====== STORED ROWS ======

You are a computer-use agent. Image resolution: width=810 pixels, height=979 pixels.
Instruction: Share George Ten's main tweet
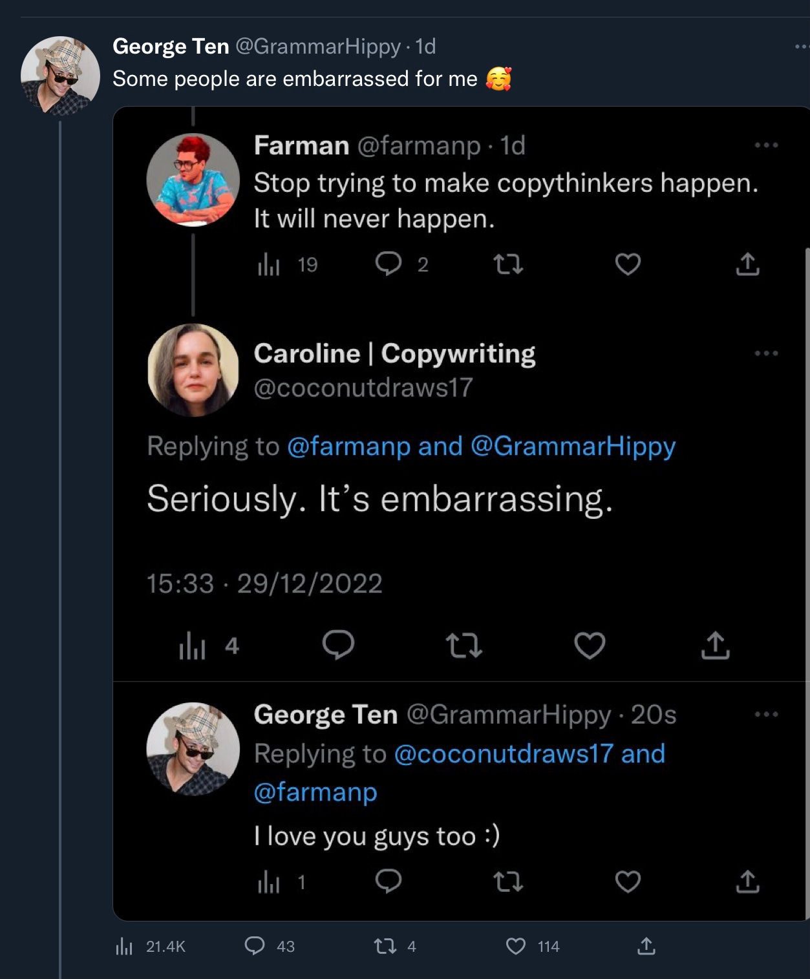coord(646,947)
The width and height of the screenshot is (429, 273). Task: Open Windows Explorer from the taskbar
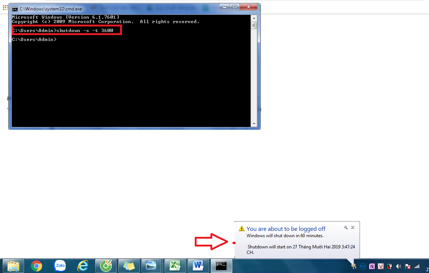[13, 266]
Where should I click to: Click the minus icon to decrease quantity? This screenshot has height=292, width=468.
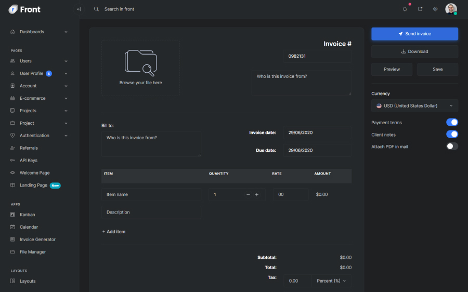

======

■ **STATED EXERCISE**: Reproduce the records above line for line, omitting the pictures.

■ **SOLVED PROBLEM**:
You are a computer-use agent. Image resolution: width=810 pixels, height=979 pixels.
Instruction: Share George Ten's main tweet
coord(646,947)
The width and height of the screenshot is (429, 273). Task: Open Windows Explorer from the taskbar
[13, 266]
Where should I click to: Click the minus icon to decrease quantity? This screenshot has height=292, width=468.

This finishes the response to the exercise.